Multivariate Adjustments for Average Equivalence Testing

Multivariate (average) equivalence testing is widely used to assess whether the means of two conditions of interest are `equivalent' for different outcomes simultaneously. The multivariate Two One-Sided Tests (TOST) procedure is typically used in this context by checking if, outcome by outcome, the marginal $100(1-2\alpha$)\% confidence intervals for the difference in means between the two conditions of interest lie within pre-defined lower and upper equivalence limits. This procedure, known to be conservative in the univariate case, leads to a rapid power loss when the number of outcomes increases, especially when one or more outcome variances are relatively large. In this work, we propose a finite-sample adjustment for this procedure, the multivariate $\alpha$-TOST, that consists in a correction of $\alpha$, the significance level, taking the (arbitrary) dependence between the outcomes of interest into account and making it uniformly more powerful than the conventional multivariate TOST. We present an iterative algorithm allowing to efficiently define $\alpha^{\star}$, the corrected significance level, a task that proves challenging in the multivariate setting due to the inter-relationship between $\alpha^{\star}$ and the sets of values belonging to the null hypothesis space and defining the test size. We study the operating characteristics of the multivariate $\alpha$-TOST both theoretically and via an extensive simulation study considering cases relevant for real-world analyses -- i.e.,~relatively small sample sizes, unknown and heterogeneous variances, and different correlation structures -- and show the superior finite-sample properties of the multivariate $\alpha$-TOST compared to its conventional counterpart. We finally re-visit a case study on ticlopidine hydrochloride and compare both methods when simultaneously assessing bioequivalence for multiple pharmacokinetic parameters.
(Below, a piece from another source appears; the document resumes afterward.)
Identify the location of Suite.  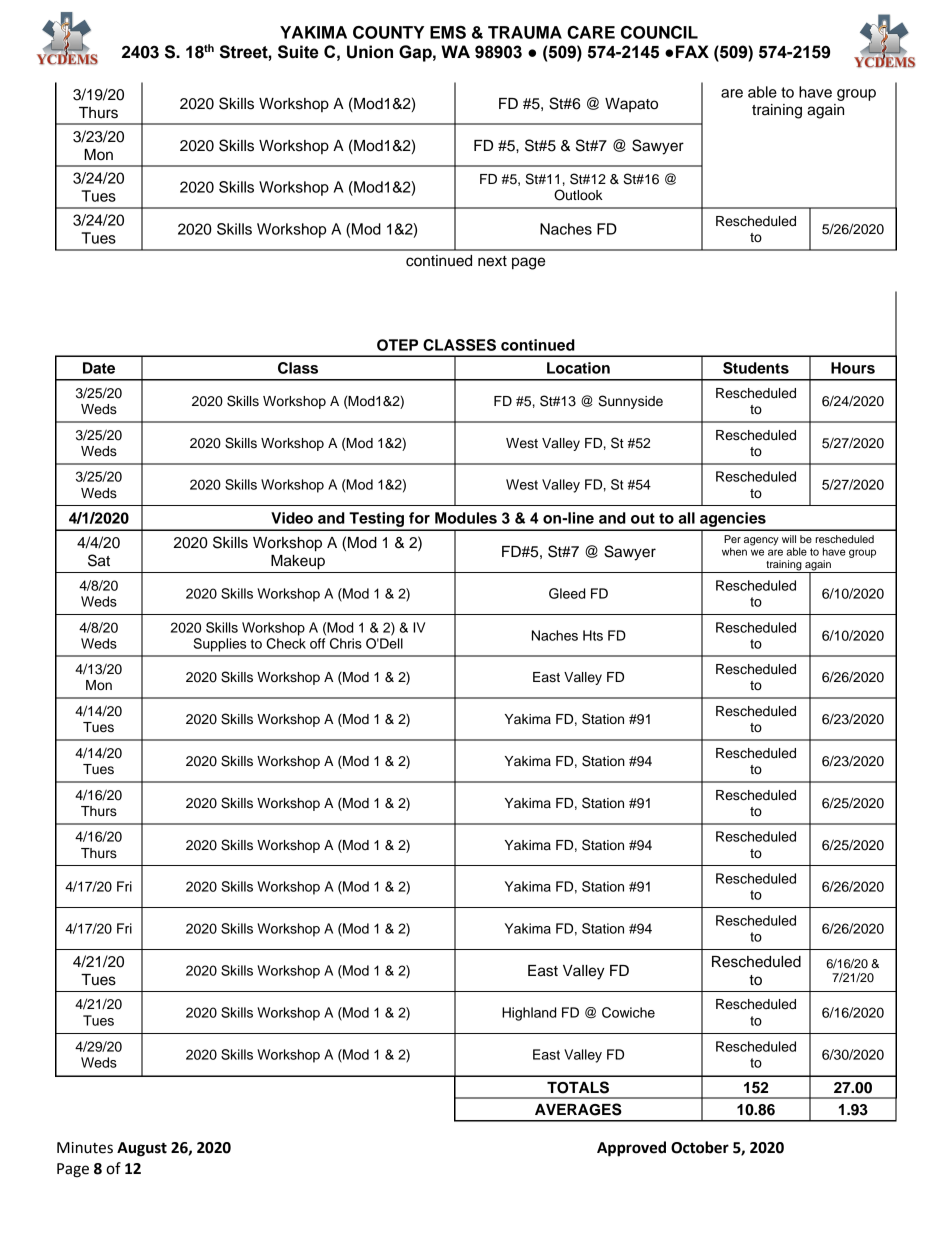
(298, 52).
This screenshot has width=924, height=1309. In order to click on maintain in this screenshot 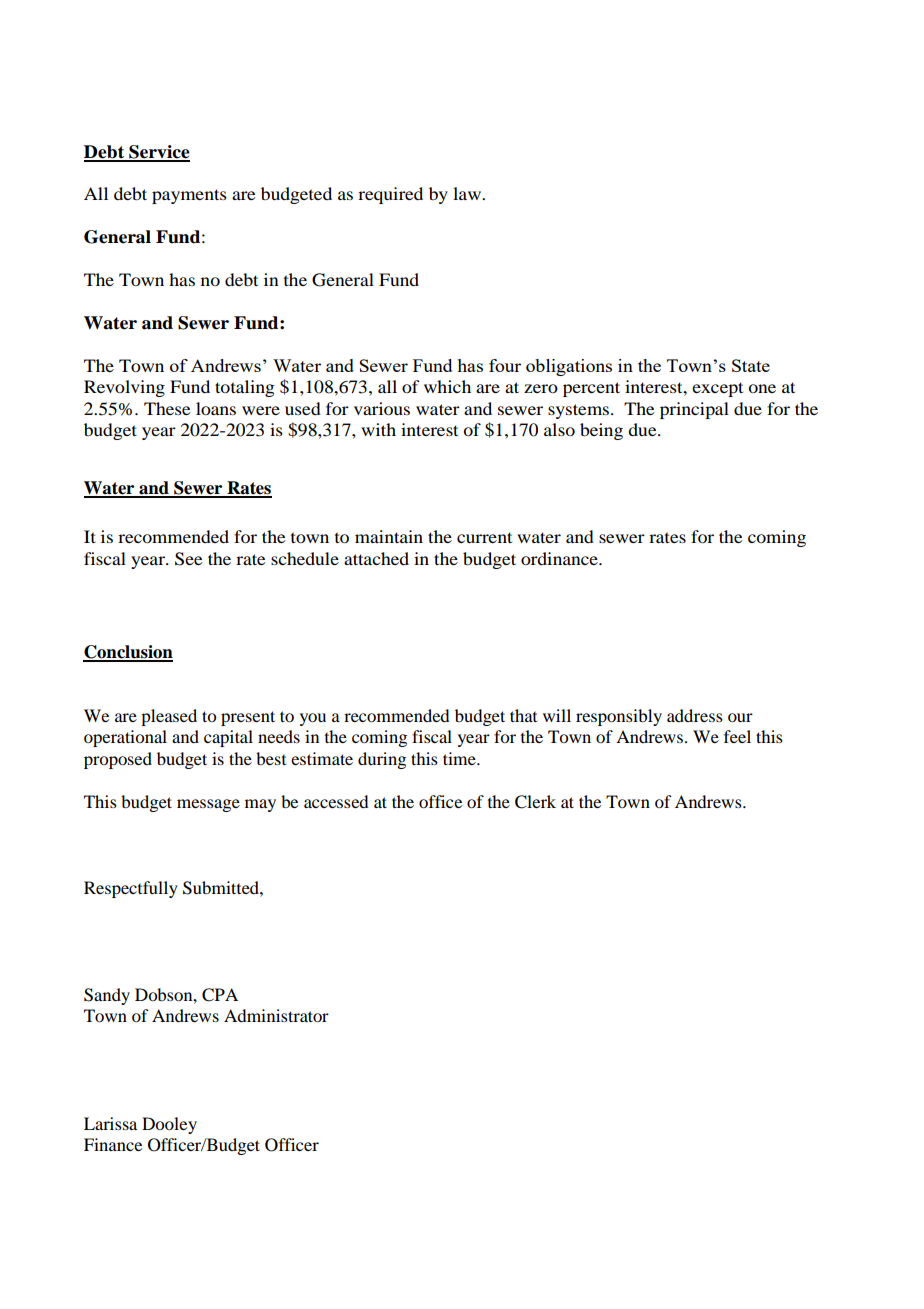, I will do `click(389, 536)`.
翻译：多元（平均）等效性检验被广泛用于评估两种关注条件的均值是否在多个结果上同时达到“等效”。在此背景下，通常采用多元两次单侧检验（TOST）程序，通过逐结果检查两种关注条件间均值差异的边际$100(1-2\alpha$)\%置信区间是否位于预先定义的下等效限与上等效限之内。已知该程序在单变量情形下较为保守，当结果数量增加时——尤其当某些结果的方差相对较大时——会导致检验功效迅速下降。本研究提出一种针对该程序的有限样本调整方法，即多元$\alpha$-TOST，其核心在于对显著性水平$\alpha$进行校正，同时考虑关注结果之间的（任意）依赖性，使其在功效上一致优于传统多元TOST。我们提出一种迭代算法，可高效确定校正后的显著性水平$\alpha^{\star}$——由于$\alpha^{\star}$与属于原假设空间且决定检验规模的数值集合之间存在相互关联，该任务在多元设定中极具挑战。我们通过理论分析和广泛的模拟研究（考虑现实分析相关情形——即相对较小的样本量、未知且异质的方差以及不同的相关结构）考察了多元$\alpha$-TOST的操作特性，并证明其相较于传统方法具有更优的有限样本性质。最后，我们重新审视盐酸噻氯匹定的案例研究，比较两种方法在同时评估多个药代动力学参数的生物等效性时的表现。